MOLECULAR DOCKING STUDY OF THE MAJOR COMPOUNDS FROM GARCINIA ATROVIRIDIS ON HUMAN SGLT-2 PROTEIN TRANSPORT USING STRUCTURE-BASED DRUG DESIGN METHOD

Abstract

Objective: The objective of this work was to study the molecular interactions of phytochemicals in Garcinia atroviridis with SGLT-2 protein transport. Methods: Molecular docking simulation using Autodock 4.2 was performed to explore the binding affinity of phytochemicals in Garcinia atroviridis against SGLT-2 protein transport. The structure-based pharmacophore model was derived using LigandScout 4.4 Advanced to investigate the important chemical interactions of the ligands and protein target.
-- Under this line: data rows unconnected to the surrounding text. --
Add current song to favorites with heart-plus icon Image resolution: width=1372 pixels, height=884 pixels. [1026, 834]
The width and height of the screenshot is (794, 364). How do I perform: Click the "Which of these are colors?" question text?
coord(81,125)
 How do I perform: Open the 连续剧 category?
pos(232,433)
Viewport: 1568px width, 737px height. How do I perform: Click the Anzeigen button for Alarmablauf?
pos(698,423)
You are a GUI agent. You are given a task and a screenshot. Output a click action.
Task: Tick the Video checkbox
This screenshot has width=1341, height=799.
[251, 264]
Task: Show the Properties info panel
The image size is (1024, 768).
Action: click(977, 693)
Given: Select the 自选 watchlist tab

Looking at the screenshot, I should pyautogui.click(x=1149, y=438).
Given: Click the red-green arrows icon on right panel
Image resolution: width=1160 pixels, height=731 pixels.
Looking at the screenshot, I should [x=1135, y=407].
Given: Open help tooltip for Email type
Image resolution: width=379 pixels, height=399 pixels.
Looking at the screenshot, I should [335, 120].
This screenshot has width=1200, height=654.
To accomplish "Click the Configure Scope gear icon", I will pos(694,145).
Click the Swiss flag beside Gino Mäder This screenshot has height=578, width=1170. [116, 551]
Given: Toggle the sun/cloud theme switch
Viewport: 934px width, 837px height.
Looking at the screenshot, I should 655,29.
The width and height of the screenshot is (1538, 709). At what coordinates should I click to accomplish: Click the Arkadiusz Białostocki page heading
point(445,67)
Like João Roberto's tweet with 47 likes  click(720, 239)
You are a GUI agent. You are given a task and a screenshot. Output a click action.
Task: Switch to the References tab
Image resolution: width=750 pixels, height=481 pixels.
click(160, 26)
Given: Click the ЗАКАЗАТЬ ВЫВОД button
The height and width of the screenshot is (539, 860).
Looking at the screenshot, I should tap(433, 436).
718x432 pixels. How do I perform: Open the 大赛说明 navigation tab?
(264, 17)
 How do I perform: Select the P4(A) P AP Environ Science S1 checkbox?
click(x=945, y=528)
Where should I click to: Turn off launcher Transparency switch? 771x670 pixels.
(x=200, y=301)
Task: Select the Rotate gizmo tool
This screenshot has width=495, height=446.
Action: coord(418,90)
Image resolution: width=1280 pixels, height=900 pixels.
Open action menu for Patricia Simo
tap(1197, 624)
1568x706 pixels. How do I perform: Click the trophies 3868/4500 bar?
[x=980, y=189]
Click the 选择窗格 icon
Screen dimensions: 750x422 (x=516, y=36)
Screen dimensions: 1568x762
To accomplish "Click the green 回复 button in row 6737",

The evaluation was conducted based on the free energy binding and visualization in silico. Results: From this study, Myricetin is the most effective compound having similarity of interaction with the amino acid residue, 4 of 5 are hydrogen bond interactions between the amino acid; HIS80, ASN75, TRP291, and LYS321 amino acid interacted with the oxygen as the proton acceptor from benzenes of the Myricetin structure, in addition, Myricetin also has the lower binding energy and inhibition constant (-9.54 kcal/mol and 101.93 nM, respectively) as compared to other compounds. Conclusion: Hence, Myricetin could become the potential compound as an antidiabetic agent in the future with good activity and lower side effects.